Cari

Membedah Pernyataan Ridwan Saidi Tarumanegara Fiktif


[Historiana] - Tulisan ini terkait dengan artikel sebelumnya mengenai kontroversi pernyataan Budayawan Betawi Ridwan Saidi. Pernyataan Ridwan Saidi diunggah dalam kanal youtube: Macan Idealis.

Artikel ini mencoba khusus membedah pernyataan Ridwan Saidi Tarumanegara Fiktif'. Naskah diadaptasi dari detik.com dengan judul "Membedah Pernyataan Ridwan Saidi 'Sriwijaya dan Tarumanegara Fiktif'". Fokus membedah pernyataan hanya pada Tarumanagara, karena untuk Sriwijaya telah banyak tanggapan dan reaksi dari berbagai kalangan. Terutama dari Sumatera Selatan.

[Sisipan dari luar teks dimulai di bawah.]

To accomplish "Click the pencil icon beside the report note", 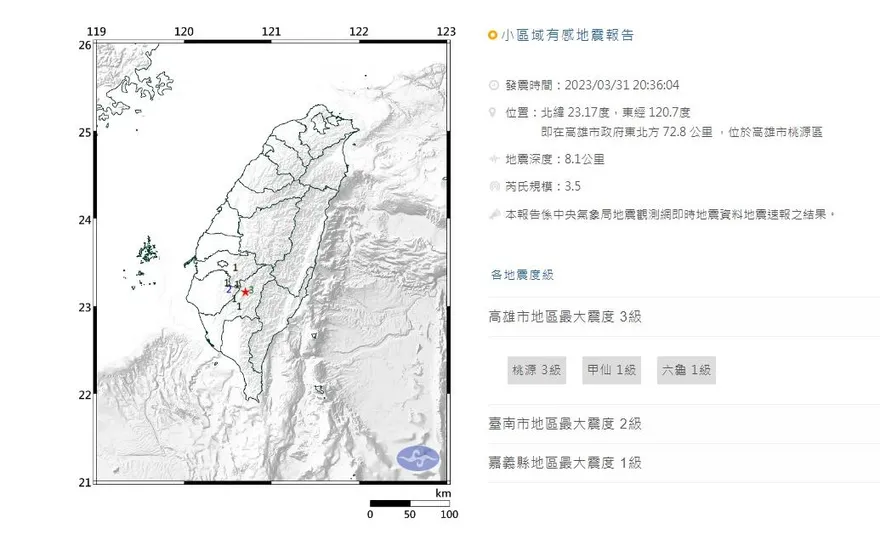I will click(493, 213).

Apa background keilmuan Babe Ridwa Saidi? Ia pernah mengenyam pendidikan di Fakultas Publisistiek Universitas Padjadjaran (UNPAD) Bandung, Meskipun tidak selesai. Pendidikannya diselesaikan di Fakultas Ilmu Hukum dan Ilmu Kemasyarakatan yang sekarang menjadi Fakultas Ilmu Sosial dan Ilmu Politik (FISIP) Universitas Indonesia (UI) tahun 1963-1976. Fakultas Publisistiek Unpad berubah nama menjadi Fakultas Ilmu Komunikasi (FIKOM) Unpad. Rupanya Ridwan Saidi senior penulis. Meskipun penulis terpaut jauh dari masa pendidikan Ridwan Saidi tahun 62-63.

Ridwan sendiri sudah menjelaskan, pernyataannya berdasarkan referensi yang baik. Dia telah membaca buku 'The Timetables of History: A Horizontal Linkage of People and Events' karangan Bernard Grun, seorang musisi yang mengenyam pendidikan hukum serta filsafat.

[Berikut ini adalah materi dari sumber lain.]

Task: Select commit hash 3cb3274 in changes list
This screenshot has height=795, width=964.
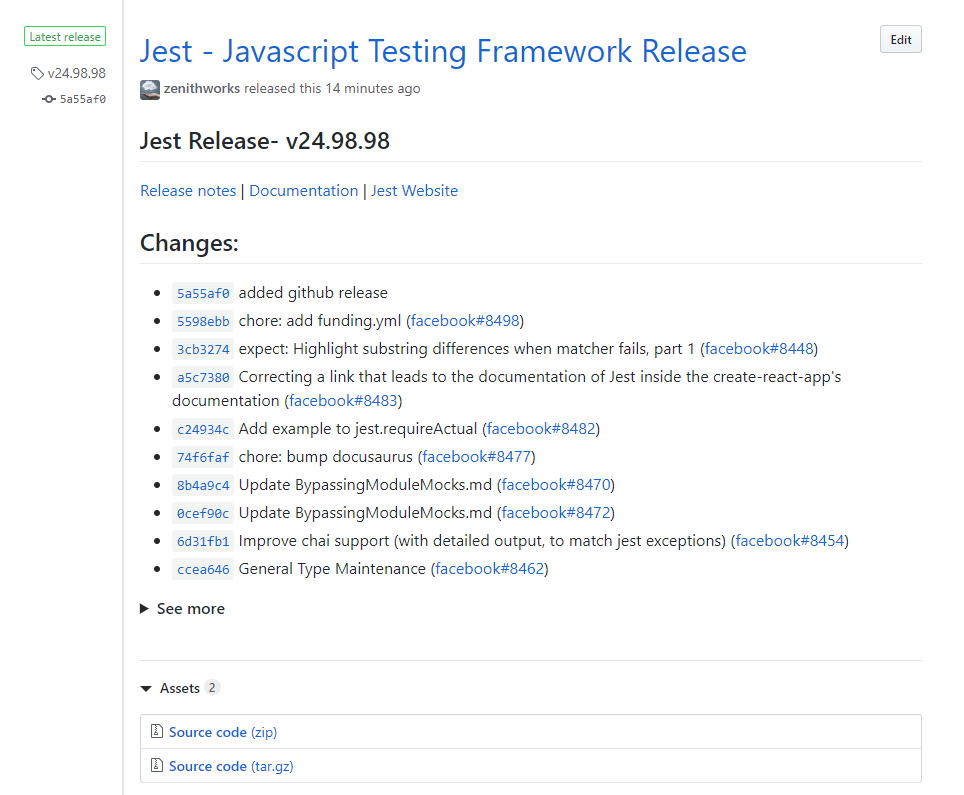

Dikutip dari laman Goodreads, 'The Timetables of History: A Horizontal Linkage of People and Events' karya Bernard Grun' adalah karya yang menerangkan kronologi tujuh ribu tahun momen penting dalam sejarah, agama, sains, dan seni dalam format yang dirancang untuk referensi cepat. Buku ini pertama kali terbit pada 1946.

Bernard Grun sendiri adalah ahli musik. Dia lahir di bagian Ceko dari kerajaan Austro-Hungaria lama serta pernah mengenyam pendidikan hukum dan filsafat di universitas-universitas Praha dan Wina. Saat itu ia telah menetap di London selama beberapa dekade. Grun hampir sama terkenalnya dengan seorang sejarawan yang memiliki bakat ensiklopedis--punya pengetahuan luas tentang pelbagai hal.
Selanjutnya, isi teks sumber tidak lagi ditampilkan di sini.